NEW YORK, NY (February 2, 2012) – Autism Speaks, the nation's largest autism science and advocacy organization, today cited a new report issued by the Missouri Department of Insurance as the latest evidence to discredit claims by the insurance industry that providing autism benefits will cause premiums to skyrocket for all policyholders.
The Missouri report examined the impact of the state’s autism insurance reform law, which took effect Jan.1, 2011, and found that insurance companies have paid out $4.3 million in claims, or 0.1 percent of total claims paid for 2011. Nearly 4,000 Missourians used the coverage for behavioral health treatments and other services for their children with autism.
“This study follows the experience in five other states that have tracked claims data since enacting autism insurance reform laws,” said Lorri Unumb, Esq., Autism Speaks vice president for state government affairs. “In the first year as the benefit ramps up, the premium impact averages just $0.15 per member per month. But even after the benefit stabilizes in year two, the average premium impact is only $0.31. By this measure, the Missouri benefit is coming in at $0.25. These real-world data are a fraction of the undocumented numbers thrown out by insurance lobbyists.”
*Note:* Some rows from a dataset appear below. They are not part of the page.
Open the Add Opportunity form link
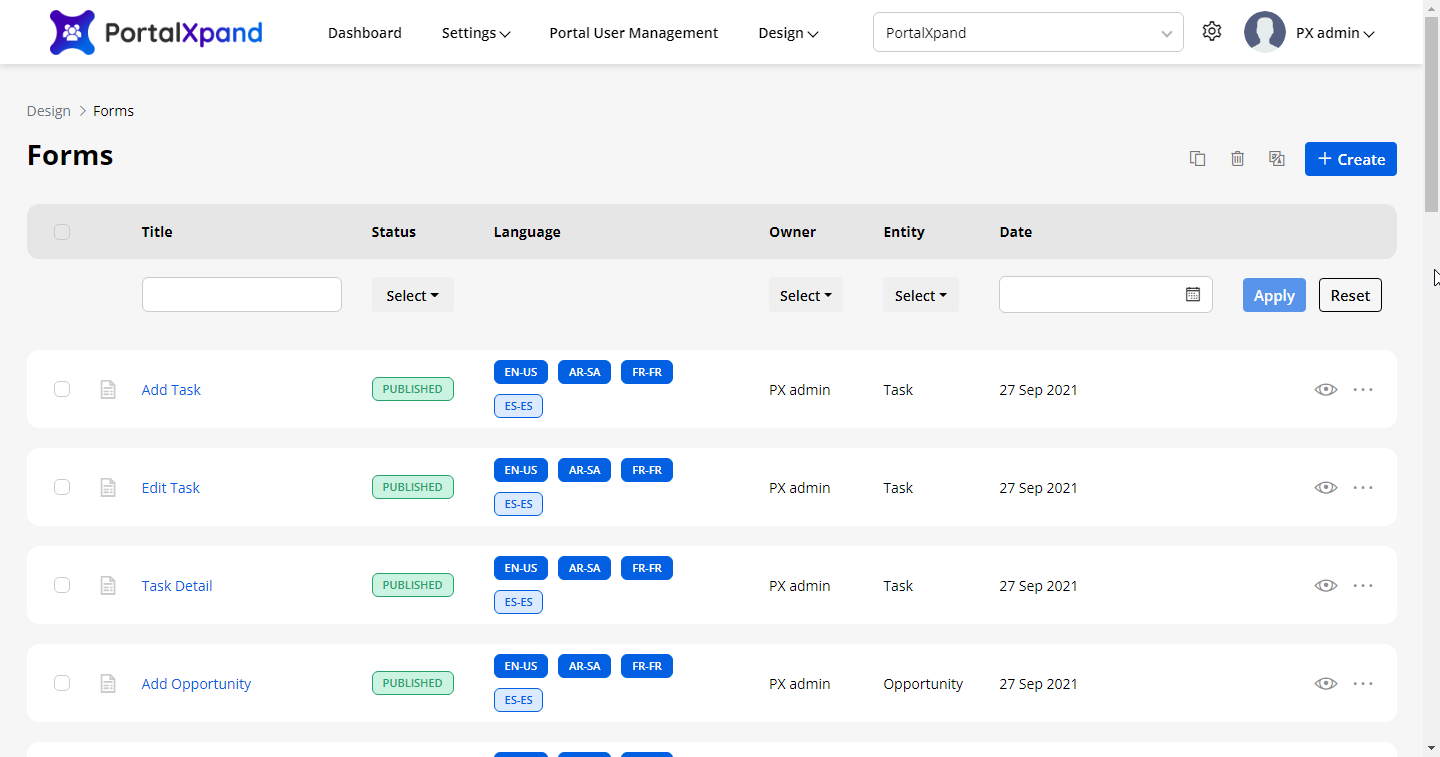Image resolution: width=1440 pixels, height=757 pixels. pyautogui.click(x=196, y=684)
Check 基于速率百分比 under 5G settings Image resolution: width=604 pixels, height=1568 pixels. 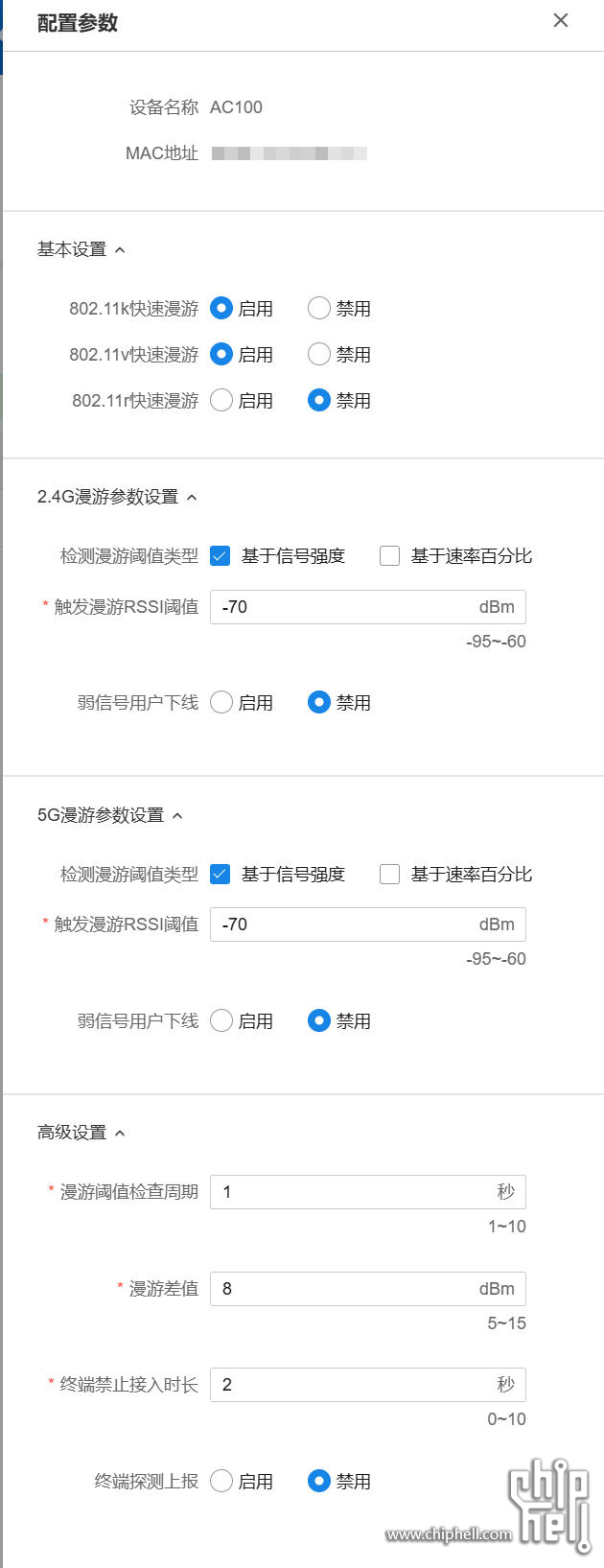(x=389, y=875)
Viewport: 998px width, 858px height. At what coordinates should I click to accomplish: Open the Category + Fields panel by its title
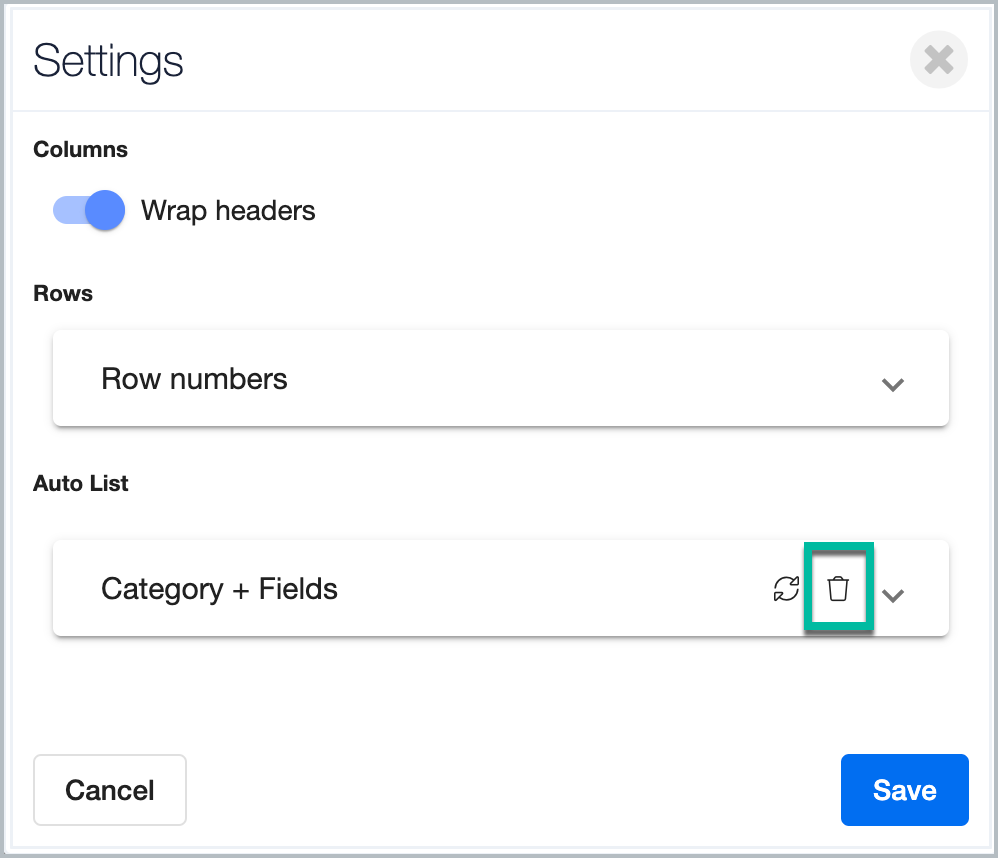(219, 589)
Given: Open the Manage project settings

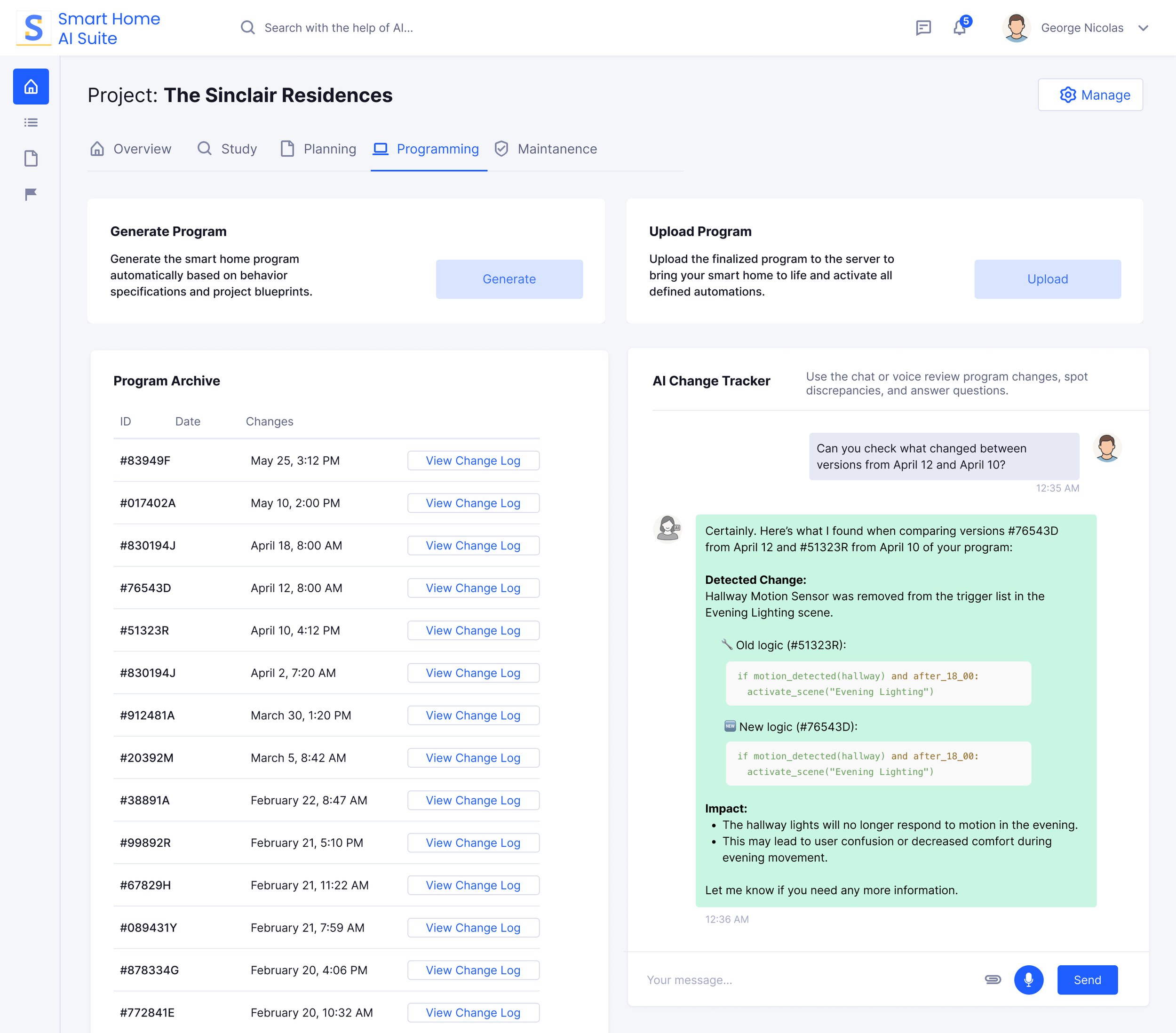Looking at the screenshot, I should (x=1090, y=95).
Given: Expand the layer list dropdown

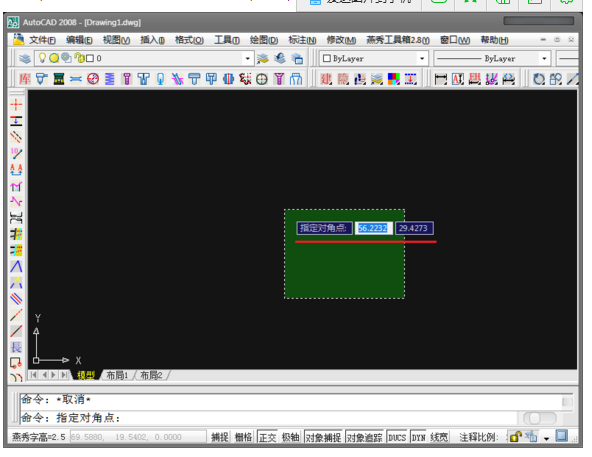Looking at the screenshot, I should pyautogui.click(x=248, y=59).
Since 2007, Autism Speaks has helped enact autism insurance reform laws across the country. Today, 29 states representing 70 percent of the nation’s population have such laws, and Autism Speaks is working in additional states this year. The laws prevent health insurers from discriminating against people with autism by refusing to cover the diagnosis and treatment for autism, which can cost $50,000 a year or more.
The Missouri law applies to health plans covering 1.3 million state residents.
"This report shows good news on two fronts," said John M. Huff, director of the Missouri Department of Insurance. "First, it shows that the new law has already helped thousands of Missourians. Second, it shows the autism mandate should have minimal impact on health care costs and insurance premiums."
During legislative debate in Missouri, the Associated Press referenced claims from the insurance industry that the impact “could be closer to three percent.” This undocumented number is repeatedly cited in statehouses around the nation by insurance lobbyists trying to defeat autism insurance reform legislation.